Passé cet aspect gênant, Gates parvient quand même à rendre la soirée mémorable grâce aux quelques tubes nichés dans son répertoire. L'enchaînement de "John Gotti" et "Really, Really" fait vraiment passer le truc dans une autre dimension. Devant la scène, ça saute, ça crie, ça s'attrape par les épaules, dans une ambiance complètement surréaliste. Votre serviteur, venu à la base pour effectuer un travail journalistique de haute précision, a vite été happé par la folie environnante, forcé et contraint d'exécuter des cabrioles approximatives et des gestes avec les bras qui vous font risquer trois jours d'ITT.

Sur scène, Gates lui même semble surpris de l'effet que produisent ses chansons sur un public aussi éloigné de son coin d'origine. Les titres s'enchaînent à la sauce showcase mais ce n'est pas très gênant car le emcee dirige la foule à la baguette, alternant les pics et les accalmies, comme avec le sirupeux "Wassup With It" qui calme un peu les nerfs de la horde de gorilles présents à la Bellevilloise ce soir-là.

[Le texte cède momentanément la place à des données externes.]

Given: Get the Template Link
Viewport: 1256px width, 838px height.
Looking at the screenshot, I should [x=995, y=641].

Le grand moment de la soirée interviendra à la toute fin, lorsque l'artiste balance le plus gros hit de son répertoire : "I Don't Get Tired". Là, il n'y a plus de limites, plus de frontières, la foule explose littéralement. On est plus proches d'une ambiance de troisième mi-temps entre potes que d'un concert classique. Pour terminer le travail, et expédier définitivement toute l'assistance sur une planète inconnue, Kevin Gates décide de quitter l'estrade pour rejoindre le public. Et nous d'assister à cette scène incroyable, mais logique dans le déroulé du concert, où le rappeur s'en va étreindre, presque un par un, les spectateurs présents dans la salle. Une vraie étreinte, hein, sincère, comme celle que pourrait vous donner un grand frère. Avançant vers la sortie au fur et à mesure des poutous qu'il donne à ses fans, Gates terminera le show sur cette note pleine d'amour et de compassion. Merde, c'est beau le rap parfois. 

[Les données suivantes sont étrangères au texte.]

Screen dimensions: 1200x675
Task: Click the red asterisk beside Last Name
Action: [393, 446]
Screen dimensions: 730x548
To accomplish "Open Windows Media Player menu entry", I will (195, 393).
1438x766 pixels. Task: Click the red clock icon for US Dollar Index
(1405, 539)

Et nous de nous replonger après coup dans sa discographie, armé un oeil nouveau qui permet d'apprécier d'autant plus le travail d'un type extrêmement doué, humble, généreux et aux dimensions bigger than rap qui honorent ses illustres prédécesseurs. Prochaine destination pour les vacances : la Louisiane, ses bayous, ses clubs et son amour incommensurable...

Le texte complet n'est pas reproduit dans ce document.